La ciencia demuestra que el estrés emocional de los partidos más intensos puede aumentar el riesgo de eventos cardiovasculares en personas vulnerables.
El muy esperado duelo entre España y Bélgica promete emociones fuertes este viernes, pero también vuelve a poner sobre la mesa una pregunta que la ciencia lleva años investigando: ¿Puede un partido de fútbol desencadenar un infarto?
Los estudios apuntan a que el estrés emocional de los encuentros más intensos puede aumentar el riesgo de eventos cardiovasculares en personas vulnerables, aunque los expertos insisten en que el fútbol no es la causa, sino un posible desencadenante.
La pasión por el fútbol no solo acelera el pulso. Durante los partidos decisivos, la frecuencia cardiaca, la presión arterial y los niveles de hormonas del estrés, como la adrenalina y el cortisol, aumentan de forma significativa.
En la mayoría de los aficionados sanos, estos cambios son transitorios y no tienen consecuencias. Sin embargo, en personas con enfermedad cardiovascular previa o varios factores de riesgo, ese pico de estrés puede ser suficiente para precipitar un problema cardiaco.
Uno de los estudios más conocidos se publicó tras el Mundial de Alemania de 2006 en el 'New England Journal of Medicine'. Los investigadores observaron que los días en los que jugaba la selección alemana el número de urgencias por problemas cardiacos aumentó de forma notable, especialmente durante los partidos más tensos. El riesgo de sufrir un evento cardiovascular llegó a multiplicarse por 2,7 respecto a otros días, un hallazgo que convirtió aquel trabajo en una referencia sobre el impacto del estrés deportivo.

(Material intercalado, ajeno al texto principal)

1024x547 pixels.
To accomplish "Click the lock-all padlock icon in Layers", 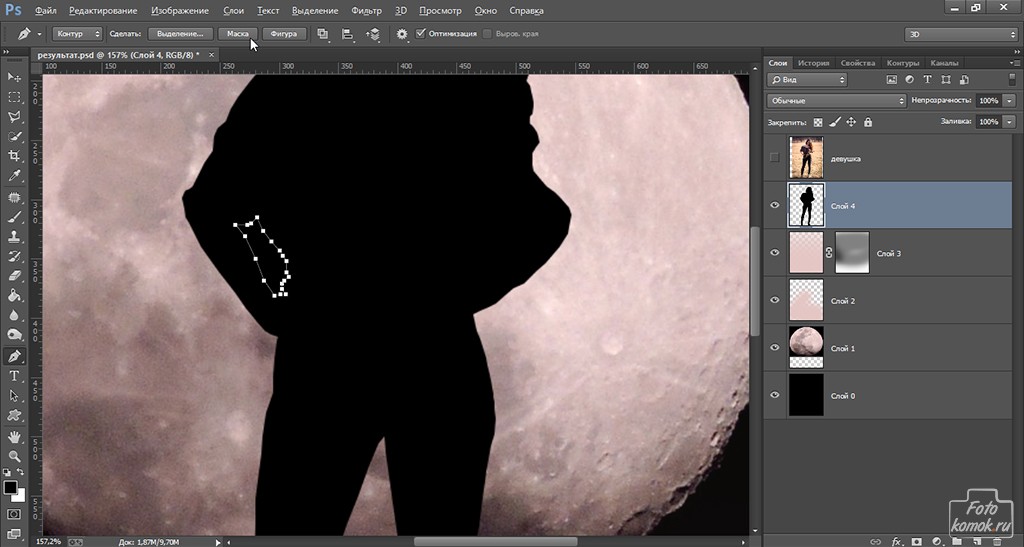I will pos(867,122).
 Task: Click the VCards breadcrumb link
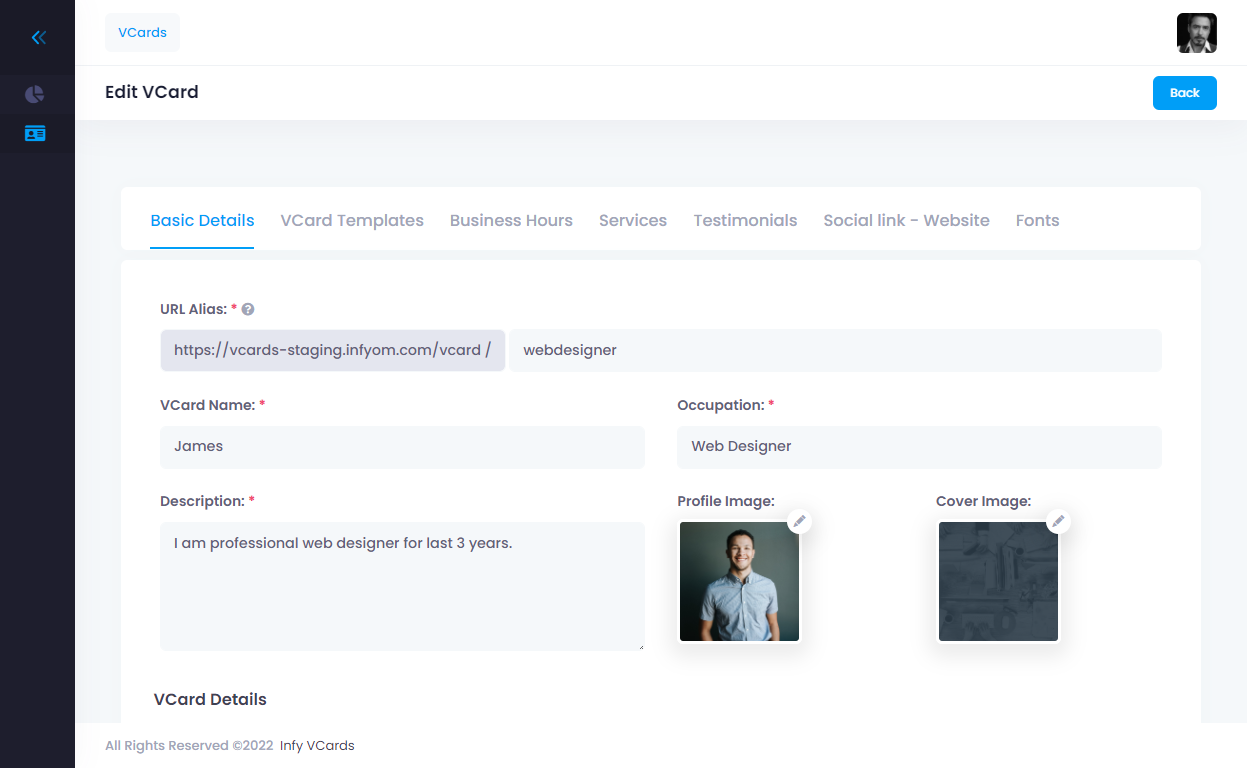pos(142,32)
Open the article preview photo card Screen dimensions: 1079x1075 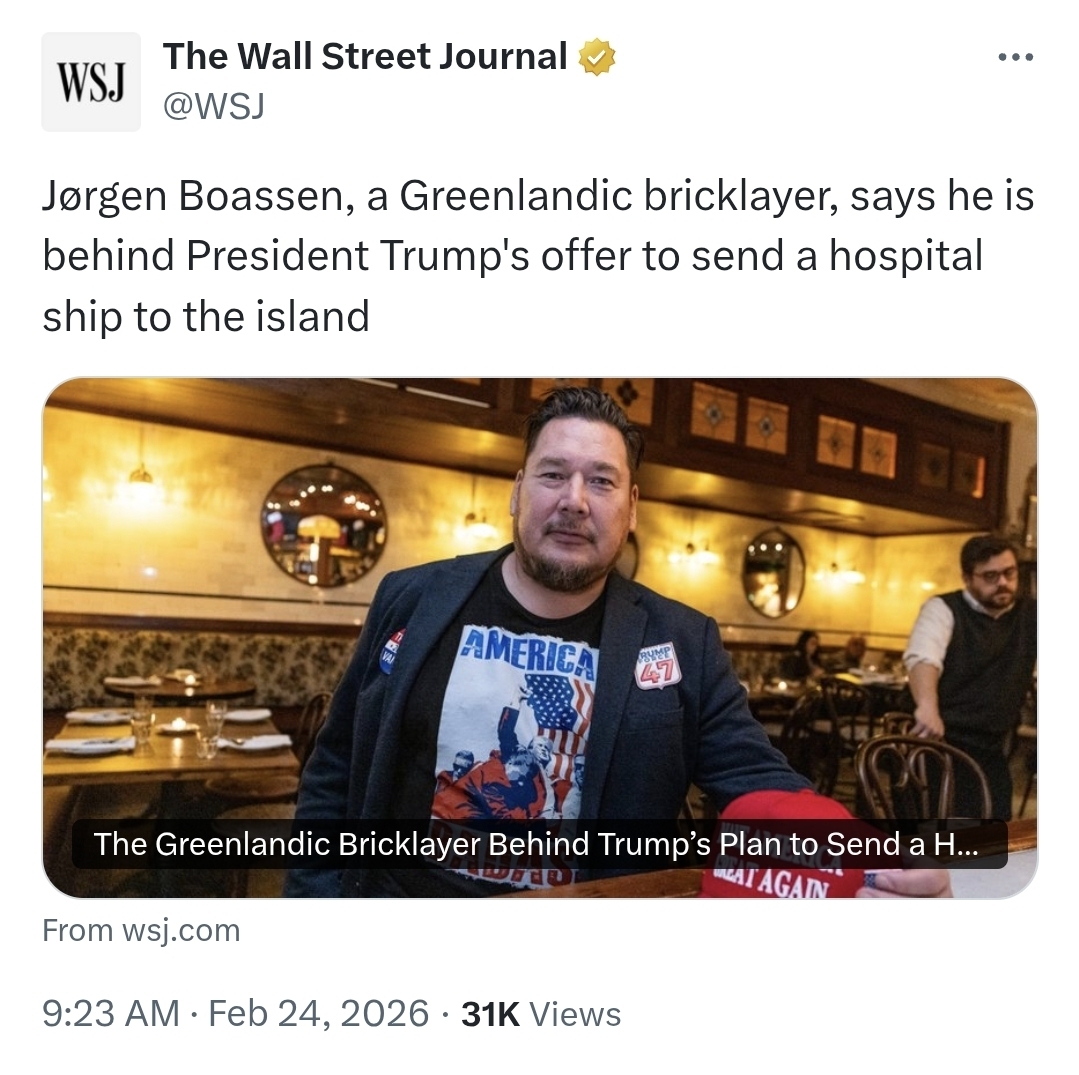click(540, 637)
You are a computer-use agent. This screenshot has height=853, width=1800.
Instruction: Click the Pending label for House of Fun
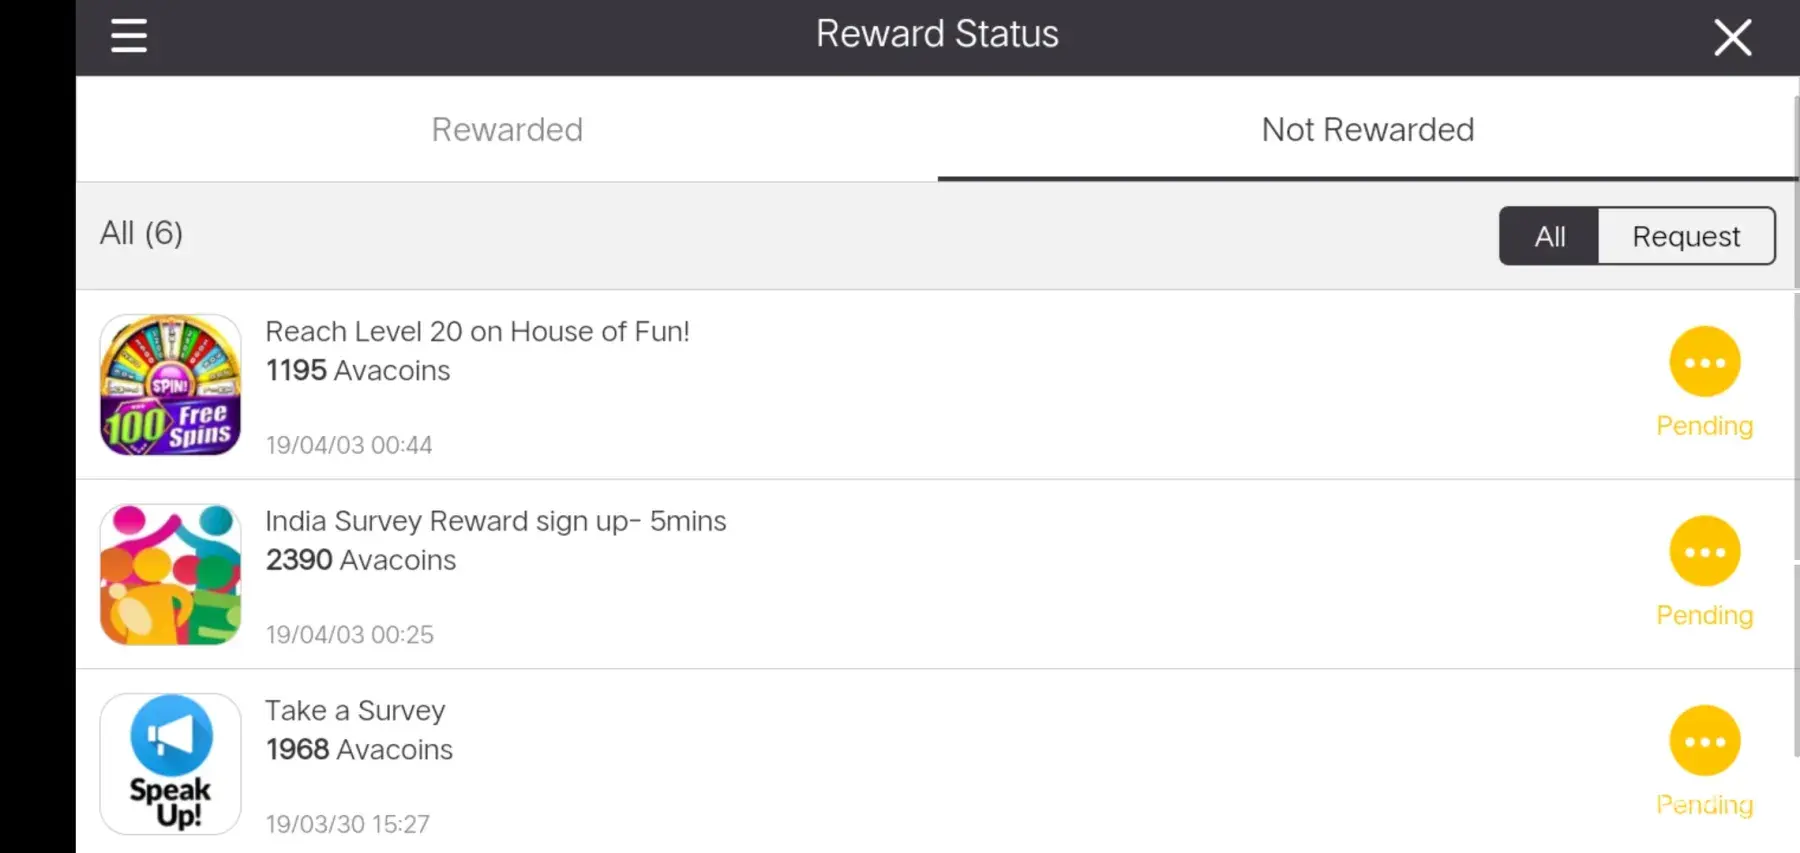[1704, 426]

Desde entonces, diferentes investigaciones han encontrado resultados similares en competiciones internacionales y grandes eventos deportivos, especialmente cuando los encuentros se deciden en la prórroga, en los penaltis o mantienen la incertidumbre hasta el final.

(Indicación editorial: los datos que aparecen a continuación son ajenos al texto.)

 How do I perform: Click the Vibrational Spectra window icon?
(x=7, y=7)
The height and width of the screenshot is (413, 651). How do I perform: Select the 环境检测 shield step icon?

Los relojes inteligentes también lo confirman
La investigación más reciente llega de la Universidad de Bielefeld (Alemania), publicada este año en 'Scientific Reports'. Los investigadores monitorizaron durante varias semanas a más de 200 aficionados mediante relojes inteligentes para medir continuamente su frecuencia cardiaca y sus niveles de estrés durante los partidos de fútbol.

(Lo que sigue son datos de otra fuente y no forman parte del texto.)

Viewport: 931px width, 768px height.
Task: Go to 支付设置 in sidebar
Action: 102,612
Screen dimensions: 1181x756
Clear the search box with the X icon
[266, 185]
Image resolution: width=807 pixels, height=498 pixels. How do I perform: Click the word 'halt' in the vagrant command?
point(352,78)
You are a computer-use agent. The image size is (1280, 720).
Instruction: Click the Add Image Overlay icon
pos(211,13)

El estudio comprobó que los encuentros de alta intensidad provocaban un incremento claro de la frecuencia cardiaca y del estrés fisiológico, especialmente entre los aficionados más implicados emocionalmente con su equipo. Además, las reacciones eran mucho más intensas cuando el partido se seguía en el estadio que desde casa.
No es solo el partido
Los cardiólogos insisten en que el fútbol rara vez actúa de forma aislada. El riesgo aumenta cuando el estrés emocional se combina con otros factores frecuentes durante este tipo de encuentros como el consumo elevado de alcohol, las comidas copiosas, el tabaco, la falta de sueño y factores previas como hipertensión, diabetes o colesterol elevado mal controlados.
En estos casos, la combinación de estrés físico y emocional puede favorecer la aparición de arritmias, crisis hipertensivas o incluso un infarto en personas que ya presentan enfermedad cardiovascular.
¿Deberían preocuparse los aficionados de España esta noche?
Expertos como el doctor José Abellán lanzan un mensaje tranquilizador. Para la inmensa mayoría de los espectadores, vivir con intensidad un España-Bélgica no supone ningún peligro para la salud.
Sin embargo, las personas con antecedentes cardiacos deberían evitar los excesos, seguir correctamente su tratamiento y no ignorar síntomas como dolor en el pecho, dificultad para respirar, sudoración intensa o molestias que se irradien al brazo o la mandíbula.
Porque, aunque la emoción del fútbol no provoca infartos por sí sola, la ciencia lleva años mostrando que un partido de máxima tensión puede convertirse en el desencadenante perfecto cuando el corazón ya es vulnerable.